SELECTED EXTRACT

============

Urine blockage in children is a serious condition which can lead to severe kidney and other complications. This condition can be detected both, before and after the birth of the child. In some cases, this condition can be life threatening for the child. This article discusses about treating blockage of urine in children before and after the birth.
Urine blockage in children
The function of kidneys in the urinary tract is to remove waste and excess water from the blood. Kidney anatomy is such that the urine is collected into a part of the kidney called the renal pelvis and ureters, attached to the kidney, carry the urine to the bladder (where it is stored before the release). The urethra draws out the urine of the body.
When a baby develops in the mother’s womb, his/her kidneys begin to produce urine at about 10 to 12 weeks after conception. This waste or extra water is removed from the baby’s body through the umbilical cord. The urine excreted by the unborn baby is released into the amniotic sac, which becomes part of the amniotic fluid.
In some cases, blockage in the flow of urine in an unborn baby occurs due to a birth defect. This leads to swelling in the kidneys. After the birth, blockage can be detected when the symptoms of a urinary tract infection become prominent.
What leads to blockage of urine in children?
The main cause of blockage in the flow of urine is a condition called posterior urethral valves (PUV) (in males). During posterior urethral valve (PUV) disorder, urine obstruction occurs due to an extra tissue that projects into the urethra.
Some other common defects in the urinary tract that can cause urine blockage in babies are:
- Vesicoureteral reflux (VUR): Sometimes, the urine flows back into the kidneys because the opening valve through which the urine flows out does not function properly. The urine backs up or reflexes upwards to the kidney because the ureter does not completely develop to its required length in the womb and the valve formed by the ureter (pressing against the bladder wall) does not close completely. This leads to swelling of ureters and kidneys.
- Ureteropelvic junction (UPJ) obstruction: If the ureteropelvic junction is closed, the urine is blocked in the kidneys. This leads to kidney edema.
- Bladder outlet obstruction (BOO): This condition is common in both, boys and girls. It occurs due to a blockage in the urethra or at the opening of the bladder and leads to swelling or inflammation in the entire urinary tract.
Other causes of blockage of urine in newborns are ureterocele, spina bifida, certain genetic defects such as prune belly syndrome (PBS), esophageal atresia (EA), etc.
Diagnosing urine blockage in newborns
This condition may be diagnosed before or after the birth of a child:
- Before birth or prenatal screening: An ultrasound, amniocentesis (detection through amniotic fluid) and chorionic villus sampling (CVS) (detecting through a small piece of tissue from the placenta) are recommended methods.
- After birth: An ultrasound, voiding cystourethrogram (VCUG) and Radionuclide scan or nuclear scan are recommended diagnosing methods.
Treatment of urine blockage in newborns
Antenatal hydronephrosis is a serious urological problem found during prenatal ultrasound screening, usually in the first trimester of pregnancy. Such urological problems should be treated as earliest as possible as they might pose severe harm to the kidneys.
Treatment options for blockage in the kidneys include:
- Surgery: A shunt surgery is recommended if the blockage is life threatening to the unborn baby. A shunt is inserted into the baby's bladder which leads to a release of urine into the amniotic sac. Similarly, in a newborn baby, a small tube or a stent is placed in the ureter or urethra to keep it open temporarily to restore the flow of urine.
- Antibiotics: Bacteria-fighting medications are recommended to prevent the development of urinary tract infections.
Researchers are working to find the actual cause of urinary birth defects and also to find an effective treatment to cure blockage of urine in children.

============

GIVEN INFORMATION
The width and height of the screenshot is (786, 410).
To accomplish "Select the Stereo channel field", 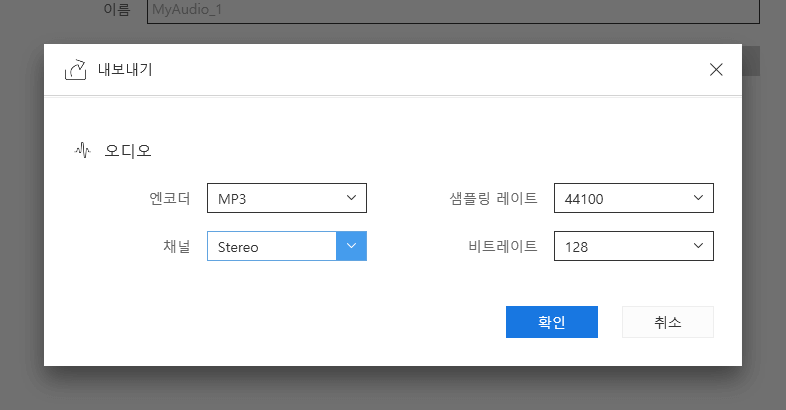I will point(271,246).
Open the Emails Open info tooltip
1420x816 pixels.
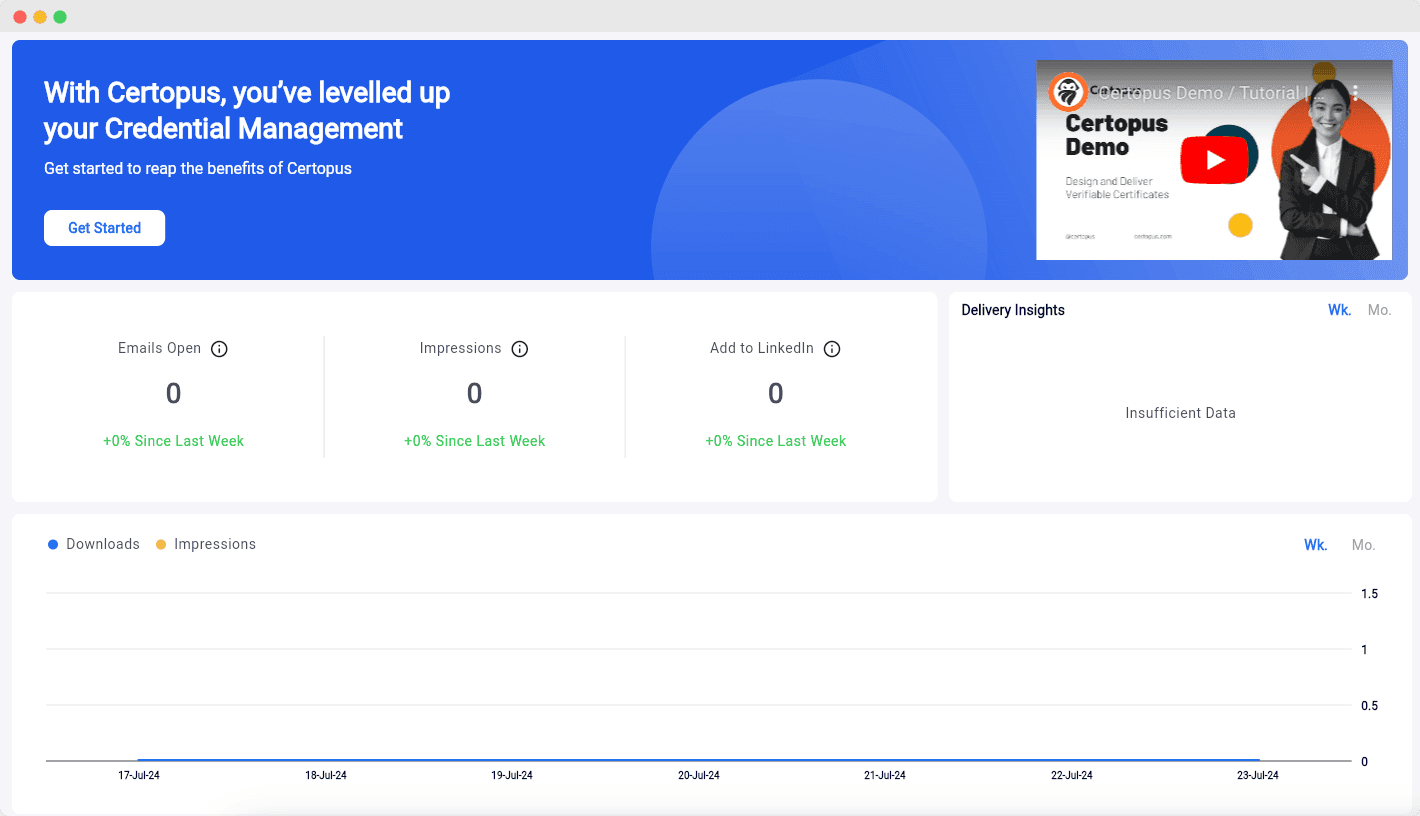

============

WHAT YOU SHOULD DO
Please copy out the part of the urine blockage article that starts at the words "Other causes of" and ends after "recommended diagnosing methods.".

RESULT
Other causes of blockage of urine in newborns are ureterocele, spina bifida, certain genetic defects such as prune belly syndrome (PBS), esophageal atresia (EA), etc.
Diagnosing urine blockage in newborns
This condition may be diagnosed before or after the birth of a child:
- Before birth or prenatal screening: An ultrasound, amniocentesis (detection through amniotic fluid) and chorionic villus sampling (CVS) (detecting through a small piece of tissue from the placenta) are recommended methods.
- After birth: An ultrasound, voiding cystourethrogram (VCUG) and Radionuclide scan or nuclear scan are recommended diagnosing methods.